Destruction of plants that serve as sources of infection is of value in the control of a number of virus diseases. Spring infection of fields of sugar beets with mosaic and virus yellows comes largely from infected beets that survive the winter or from beets that are carried through the winter for seed production. Elimination of such sources of virus usually gives a high degree of control. The spread of X-disease on peach can be prevented by removing all infected chokecherries within 500 feet of peach orchards, and the virus diseases of raspberries can be controlled, in most instances, by destroying all wild and escaped brambles in the immediate vicinity of plantings, provided the plantings themselves are not already infected.

Reducing the population of insect vectors by spraying or by other means has value in the control of some virus diseases. Usually it is not possible, however, to reduce the insect populations sufficiently or soon enough to obtain completely satisfactory results. Some virus diseases can be partly controlled by destruction of the hosts of the insect vectors. Extensive reduction of the weed hosts of the beet leafhopper in the Western States would correspondingly reduce the amount of curly top virus carried from desert plants to cultivated fields. In much of this area, reduction in weed hosts comes about naturally under systems of land management in which annual and perennial grasses and other nonhost plants are allowed to replace the weed hosts of the beet leafhopper. Fall spraying to kill leafhoppers on weeds in uncultivated areas has been resorted to also in the program to control curly top.

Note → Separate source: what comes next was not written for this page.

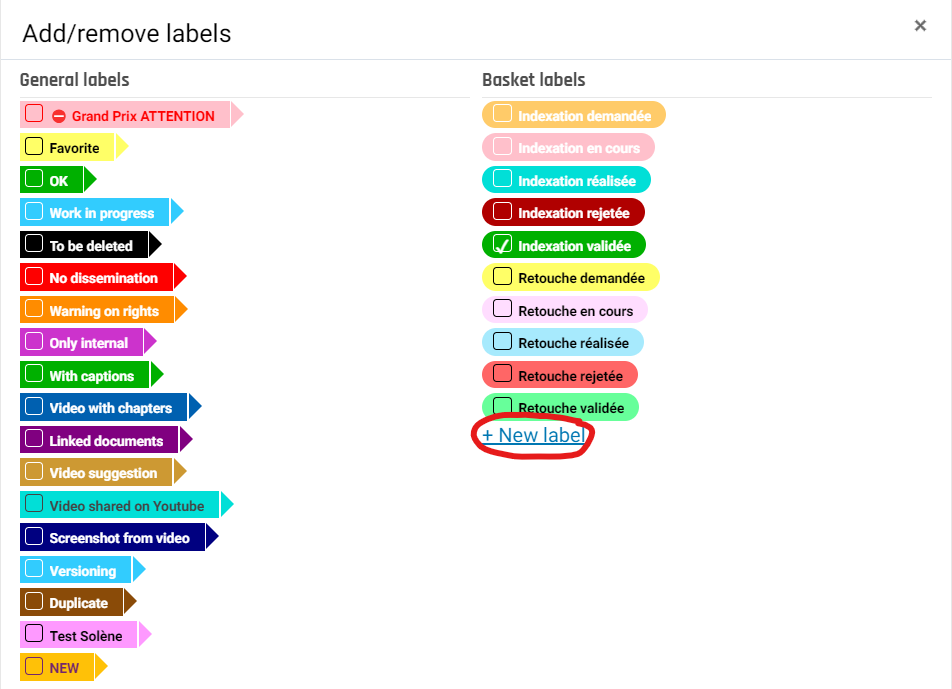The height and width of the screenshot is (689, 952).
Task: Tick the Work in progress checkbox
Action: (34, 212)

Virus-free nursery stock is extremely important in the control of virus diseases of strawberry and raspberry. Natural virus spread often is not extensive enough to cause serious damage during the life of plantings started with virus-free nursery stock. That is true also of some of the virus diseases of tree fruits.

G. W. BENNETT is a pathologist of the division of sugar plant investigations, Bureau of Plant Industry, Soils, and Agricultural Engineering, who has had more than 30 years of experience in the study of Plant viruses and virus diseases.